Il Prosecco rosé era un vino davvero necessario?
«Il rosato è stato una naturale evoluzione del Prosecco, anche se i maligni dicono che sia un’invenzione per vendere di più. È ovvio che abbia portato a una vendita maggiore, però il rosé nasce dalla curiosità dell’uomo di fare delle cose diverse con gli stessi ingredienti. Forse in pochi lo sanno, ma da sempre il disciplinare del Prosecco prevede che si possa utilizzare del Pinot Nero fino a un massimo del 15%. Solo che, sino al 2019, era proibito lasciarlo sulle bucce per prendere colore.
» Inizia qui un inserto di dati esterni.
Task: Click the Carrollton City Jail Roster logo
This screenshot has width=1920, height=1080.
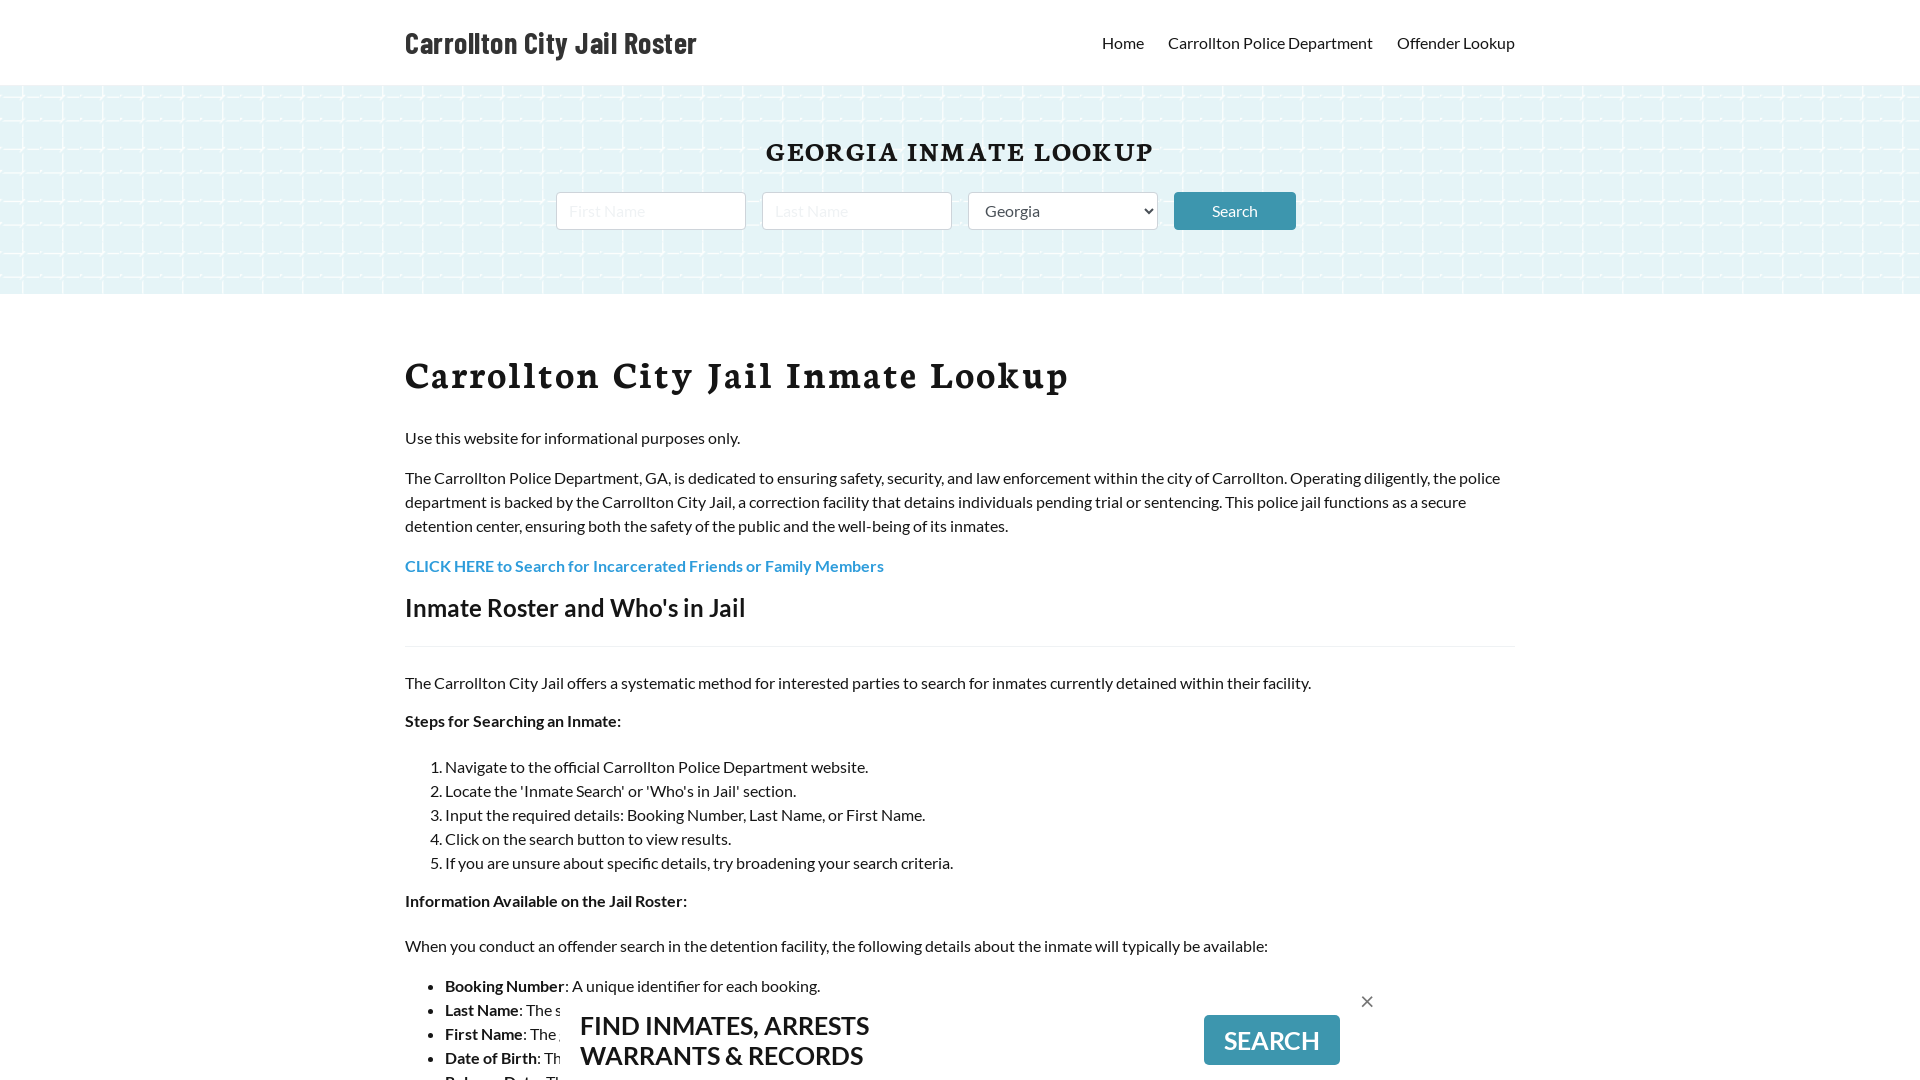Action: [551, 42]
L’unica variazione, rispetto al disciplinare, è stata quella di provare, solo nella denominazione DOC e non in quella di Superiore, a far macerare il Pinot sulle bucce prendendo un po’ di colore per unirlo con la Glera e originare il rosé. Non mi sembra scandaloso».
Cos’ha di magico la collina di Cartizze a Valdobbiadene?
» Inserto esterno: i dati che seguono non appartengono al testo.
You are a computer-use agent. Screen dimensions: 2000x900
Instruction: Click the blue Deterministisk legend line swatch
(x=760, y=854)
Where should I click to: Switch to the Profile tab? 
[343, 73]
«È l’esempio di come ogni vitigno abbia un luogo che gli permetta di emergere. La collina di Cartizze ha un’origine geologica diversa dalle altre colline del territorio circostante e uno sviluppo verticale di circa un chilometro, sul quale la viticoltura è tutta manuale. È esposta a sud, ventilata da Venezia, dal mare dell’Adriatico, tutti i giorni dalla mattina presto fino alla sera; mentre di notte, invece, arriva giù l’aria fredda dei canaloni delle Dolomiti. Quindi ha un’escursione termica ideale. Ha un suolo di origine sabbioso con arenarie marine e rocce con fossili marini sotto circa un metro di terra, e solo lì puoi lasciare l’uva da una settimana a dieci giorni in più senza perdere acidità. È l’unico luogo del territorio dove l’acidità non è un’emergenza per la vendemmia. Quindi, lasciando maturare di più l’uva, ottieni tutti gli aromi varietali che sono concentrati sulla buccia e danno un vino eccezionale».